* About this task *
Range to output from the entries below: the line containing "Task: Toggle the snapping magnet icon" through the line containing "This screenshot has width=868, height=400.". Set it down exactly, ends included, nothing else.

Data excerpts:
============================================================

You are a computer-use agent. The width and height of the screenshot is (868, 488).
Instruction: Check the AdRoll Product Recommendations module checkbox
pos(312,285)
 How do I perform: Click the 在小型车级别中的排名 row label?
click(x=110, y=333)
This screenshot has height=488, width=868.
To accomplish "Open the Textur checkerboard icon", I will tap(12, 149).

============================================================

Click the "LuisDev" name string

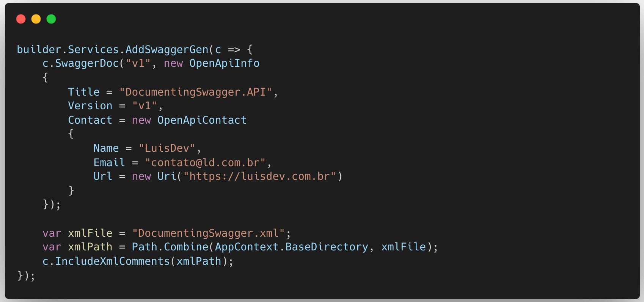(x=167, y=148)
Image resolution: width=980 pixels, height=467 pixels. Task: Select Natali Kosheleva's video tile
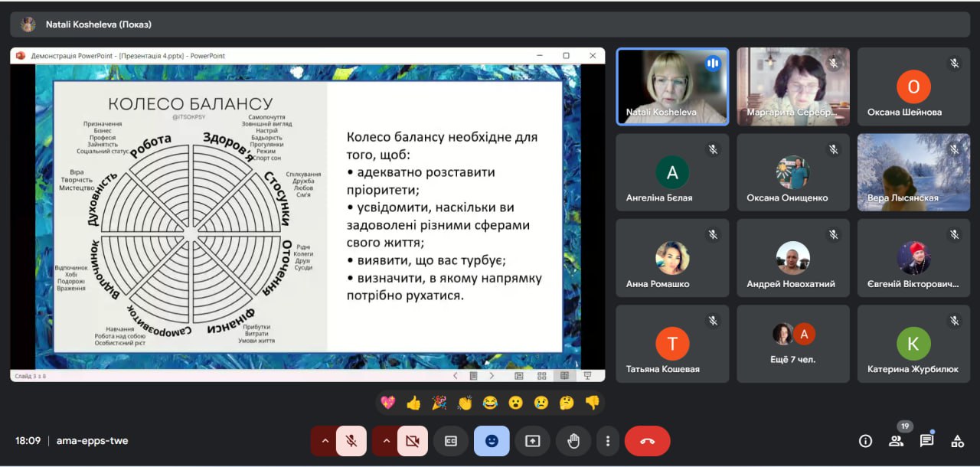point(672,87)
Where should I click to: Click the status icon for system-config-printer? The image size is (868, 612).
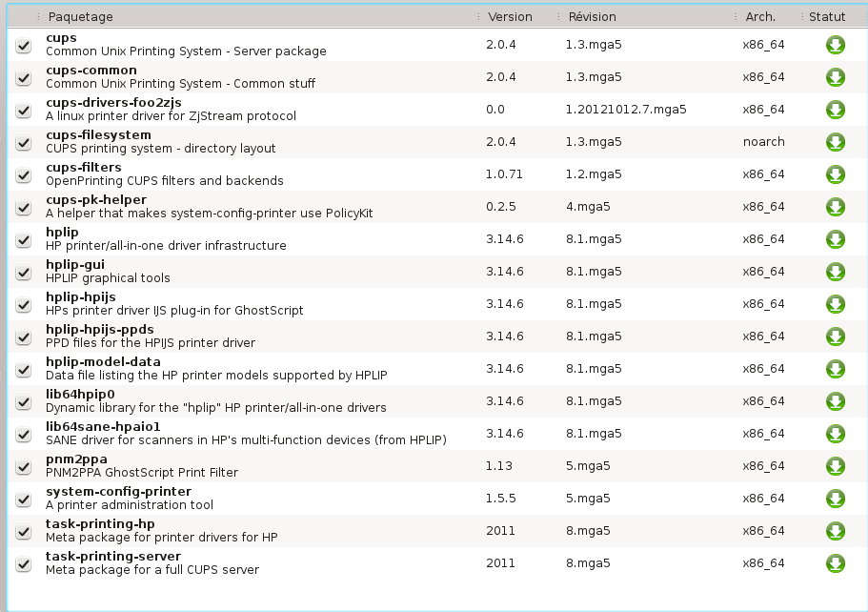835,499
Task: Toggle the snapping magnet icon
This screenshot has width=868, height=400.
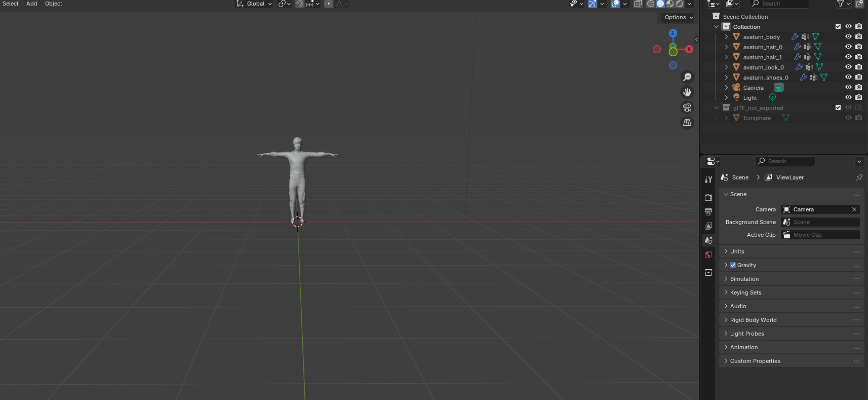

============================================================

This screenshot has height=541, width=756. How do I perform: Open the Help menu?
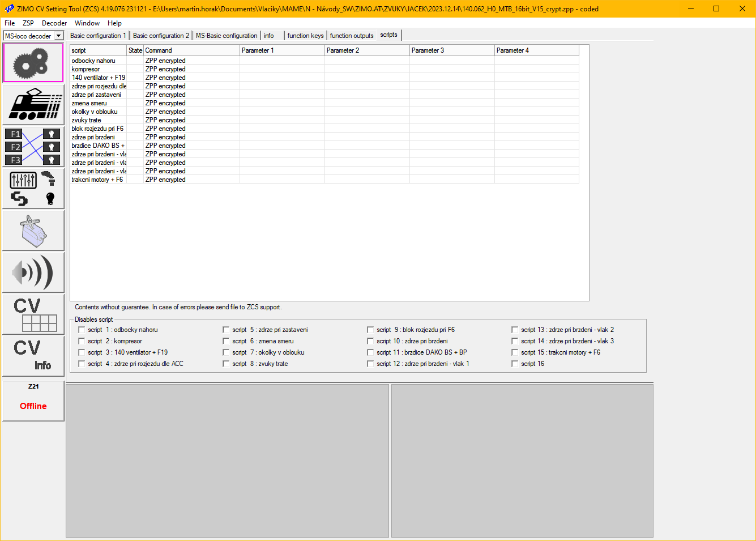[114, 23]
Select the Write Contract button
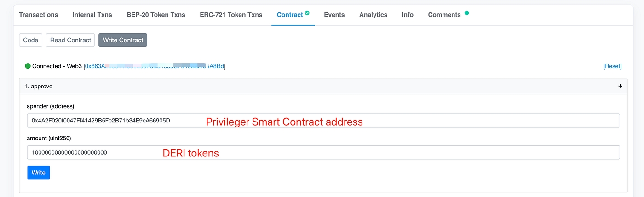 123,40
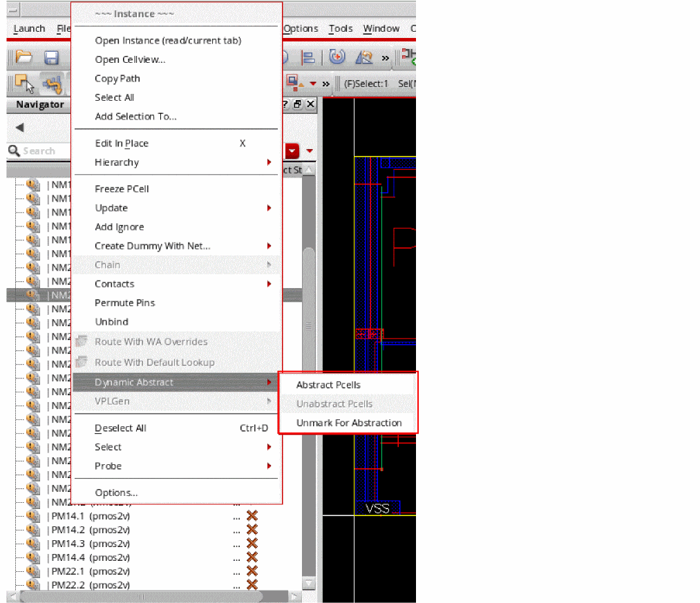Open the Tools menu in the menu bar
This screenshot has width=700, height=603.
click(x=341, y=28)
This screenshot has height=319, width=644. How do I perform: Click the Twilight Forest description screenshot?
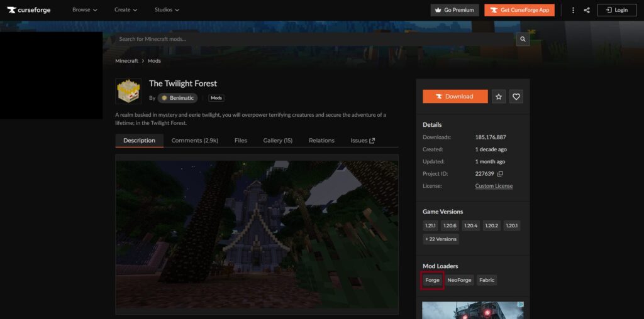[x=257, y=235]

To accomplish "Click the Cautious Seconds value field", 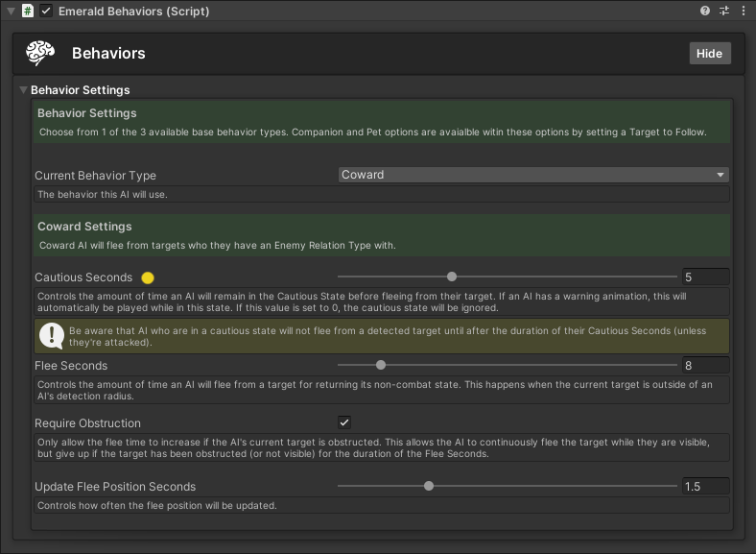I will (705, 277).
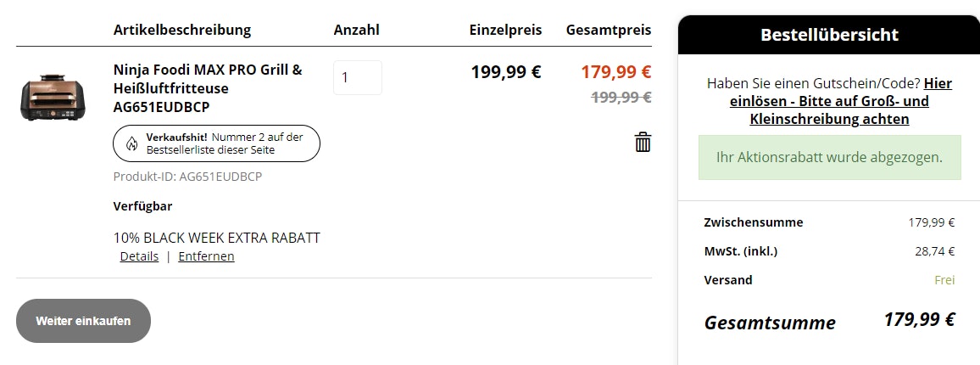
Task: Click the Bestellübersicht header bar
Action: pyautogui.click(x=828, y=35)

============================================================

* Expected output *
Task: Toggle the snapping magnet icon
This screenshot has width=868, height=400.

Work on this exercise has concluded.